── BRANO ESTRATTO ──
“Parole in vita”, l’EP con cui Teoz mette al centro la voce e la scrittura
Nel suo primo EP, il rapper varesino classe 2001 mescola rap, pop e afrobeat per raccontare un percorso personale: tra fragilità, autocritica e parole che vogliono lasciare il segno. "Questo è un manoscritto, non lo chiamerei solo album"

Lo avevamo lasciato lo scorso autunno con 365, un singolo hip-hop dalle good (e reggae) vibrations. Ora, un anno dopo, Teoz, rapper varesino classe 2001, è tornato con un lavoro più strutturato: Parole in vita, il suo primo EP, pubblicato a maggio da Nuova Storia e realizzato insieme al producer Walter Deep, che ne firma produzione, mix e master.
───
── DATI REGISTRATI ──
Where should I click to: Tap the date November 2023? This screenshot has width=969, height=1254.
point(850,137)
───
**COMPITO RICHIESTO 1:**
Risponda alle seguenti domande in base al testo su Teoz:
(a) In quale anno è nato Teoz?
(b) Con quale etichetta è uscito l'EP?
(c) Chi ha curato produzione, mix e master dell'EP?
**COMPITO RICHIESTO 2:** Nel testo su Teoz, riscriva il passo che comincia con "Lo avevamo lasciato" e termina con "mix e master.", scambiando "maggio" con "giugno".
**COMPITO RICHIESTO 3:** Elenchi tutti i generi musicali nominati nel testo su Teoz.
Per rispondere si basi unicamente sul testo su Teoz.

**RISPOSTA 1:**
(a) Nel 2001.
(b) Con Nuova Storia.
(c) Il producer Walter Deep.

**RISPOSTA 2:**
Lo avevamo lasciato lo scorso autunno con 365, un singolo hip-hop dalle good (e reggae) vibrations. Ora, un anno dopo, Teoz, rapper varesino classe 2001, è tornato con un lavoro più strutturato: Parole in vita, il suo primo EP, pubblicato a giugno da Nuova Storia e realizzato insieme al producer Walter Deep, che ne firma produzione, mix e master.

**RISPOSTA 3:** rap, pop, afrobeat, hip-hop, reggae